Napoli (quasi) mai pericoloso a Cagliari: l'analisi di Alfredo Pedullà

"Il calcio è crudele. Clamorose occasioni del Cagliari per chiudere la partita", scrive Alfredo Pedullà, esperto di mercato di Sportitalia.
Alfredo Pedullà, attraverso il suo portale ufficiale, ha analizzato il pareggio del Napoli in casa del Cagliari: "Primo tempo che ha visto partire meglio la squadra di Spalletti, con Di Lorenzo che ha avuto una grande occasione al 10′ per passare in vantaggio. Il suo mancino è stato sventato miracolosamente da Cragno. Al 16′ ha risposto Joao Pedro, che sfruttando un disimpegno errato di Koulibaly ha concluso a rete, sparando però a lato. Al 27′ Di Lorenzo ha chiesto il cambio, poiché stordito dopo una botta tremenda alla testa. Ci ha provato anche Mario Rui, con un destro a giro alla Insigne. Il portiere del Cagliari, Cragno, ancora una volta, ha risposto presente".

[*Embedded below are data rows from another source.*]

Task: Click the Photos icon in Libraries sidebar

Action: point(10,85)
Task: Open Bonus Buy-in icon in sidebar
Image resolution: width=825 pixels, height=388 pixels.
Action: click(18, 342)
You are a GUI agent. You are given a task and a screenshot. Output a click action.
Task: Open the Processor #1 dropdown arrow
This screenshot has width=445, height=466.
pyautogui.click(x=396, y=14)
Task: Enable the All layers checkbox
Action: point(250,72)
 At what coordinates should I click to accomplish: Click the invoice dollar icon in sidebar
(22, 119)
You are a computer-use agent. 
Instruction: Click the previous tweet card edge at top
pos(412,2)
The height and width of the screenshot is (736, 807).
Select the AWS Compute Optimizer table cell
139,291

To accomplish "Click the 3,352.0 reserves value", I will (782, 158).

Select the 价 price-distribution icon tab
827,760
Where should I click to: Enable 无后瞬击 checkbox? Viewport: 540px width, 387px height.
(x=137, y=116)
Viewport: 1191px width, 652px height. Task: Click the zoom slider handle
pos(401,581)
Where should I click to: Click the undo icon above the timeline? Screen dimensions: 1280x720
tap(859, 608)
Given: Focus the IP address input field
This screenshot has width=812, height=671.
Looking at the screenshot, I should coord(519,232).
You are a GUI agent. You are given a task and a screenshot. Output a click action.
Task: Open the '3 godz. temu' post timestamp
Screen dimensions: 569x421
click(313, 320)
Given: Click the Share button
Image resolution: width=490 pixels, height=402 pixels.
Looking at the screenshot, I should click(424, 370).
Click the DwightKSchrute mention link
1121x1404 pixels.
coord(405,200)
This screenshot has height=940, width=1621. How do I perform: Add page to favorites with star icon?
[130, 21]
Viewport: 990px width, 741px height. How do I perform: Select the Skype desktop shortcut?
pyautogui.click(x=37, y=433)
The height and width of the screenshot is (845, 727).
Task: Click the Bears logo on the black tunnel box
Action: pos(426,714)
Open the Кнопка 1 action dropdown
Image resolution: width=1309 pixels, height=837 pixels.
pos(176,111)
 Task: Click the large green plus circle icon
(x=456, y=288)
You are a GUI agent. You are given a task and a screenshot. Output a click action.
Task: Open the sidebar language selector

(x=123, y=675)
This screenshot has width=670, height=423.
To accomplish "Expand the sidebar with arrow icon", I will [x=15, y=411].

Nella ripresa, "il Napoli è calato vistosamente. Il Cagliari ha approcciato meglio e al 58′ Pereiro, con un sinistro non irresistibile, ha trovato il gol del vantaggio dei sardi. Responsabilità pesanti del portiere Ospina, che non ha visto partire il tiro probabilmente, e poteva certamente intervenire meglio.
Spalletti cambia, si gioca le carte Fabian Ruiz, Ounas e Osimhen. Il Cagliari ha però una clamorosa occasione per raddoppiare con Deiola, che di testa trova stavolta un ottimo Ospina, sulla respinta, Baselli a porta vuota non riesce a mettere in rete il 2-0.
Il Napoli non riesce quasi mai a rendersi pericoloso. Anzi, il Cagliari ha altre due clamorose occasioni per chiudere la gara, all’85’, prima Marin trova ancora Ospina, poi da corner, ancora Ospina evita il 2-0 e il calcio è crudele".